Elizabeth Partridge Tillotson

Elizabeth Partridge Tillotson and Edwin Whiting


Elizabeth Partridge Tillotson was the daughter of Samuel Tillotson and Sarah Partridge. Elizabeth was born April 15, 1814. She married Edwin Whiting on September 21, 1833. Edwin was born on September 9, 1809 in Lee, Berkshire County, Massachusetts to Elisha Whiting, Jr. and Sally Hulet. Sally, the eldest daughter of Sylvanus Hulet and his wife Mary, was the sister of my great-great-great-grandmother Tryphena Hulet.

Edwin Whiting also married (concurrently) Mary Ann Washburn, Almira Mehitable Meacham, Mary Elizabeth Cox, and Hannah Haines Brown.

The Edwin Whiting Family Online Archives has comprehensive information about Edwin Whiting and all of his wives and children. Genealogical information there is probably more correct and up-to-date than what I present below.

Edwin Whiting

Edwin Whiting
Husband of Elizabeth Tillotson

Elizabeth and Edwin were early converts to the Mormon religion. They moved away from the Brunswick, Medina County, Ohio area: first to Illinois, and then to Utah in 1849. Edwin was a nurseryman by trade. He established a tree nursery, a sawmill, and a retail store after moving to Utah. He was a member of the Utah legislature in 1859-1860 and was also Mayor of Manti, Utah.

The files of the Daughters of Utah Pioneers offer these anecdotes about Edwin Whiting:

Edwin Whiting was a pioneer of 1849, having joined the Church in Ohio and had been with the Saints through all their wanderings. When they reached Salt Lake City in October 1849, they thought their journey over, but Brigham Young sent them on to Manti, another three weeks' journey. As they drove through Springville, Mr. Whiting said that it looked like a fertile spot and he would like to stop there.

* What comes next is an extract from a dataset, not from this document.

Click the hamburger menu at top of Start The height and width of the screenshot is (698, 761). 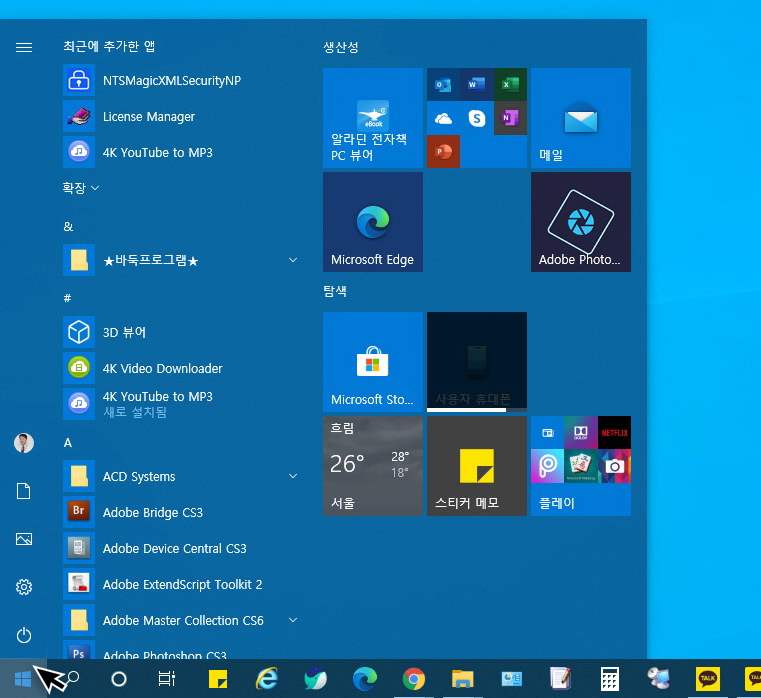[24, 47]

Mr. Whiting was a nurseryman and loved everything that grew. In 1854, he was sent on a mission back to the States and when he returned he brought with him trees, shrubs, flowers, and seeds. Many were from his father's orchard and garden in Ohio. These he planted in Manti, but the climate was too cold and the fruit usually froze. Brigham Young then advised him to move to Springville and try his trees there. He moved his family there in 1861 and found that the climate was ideal for his kind of work.

To obtain his evergreens, he went up the canyons and got the small trees. He would take some of the soil with each root. He would then wrap them so as to keep some of the native soil in place. These were packed securely in the wagon box. He always marked the trees so that they could be set the same way they stood in the canyon. Many of the evergreens and fruit trees were planted throughout the county. Among these was the large cedar tree that for many years stood in front of the Second Ward church. This tree was brought from the nearby canyon in 1861 and planted by Mr. Whiting, being nurtured and cared for by him.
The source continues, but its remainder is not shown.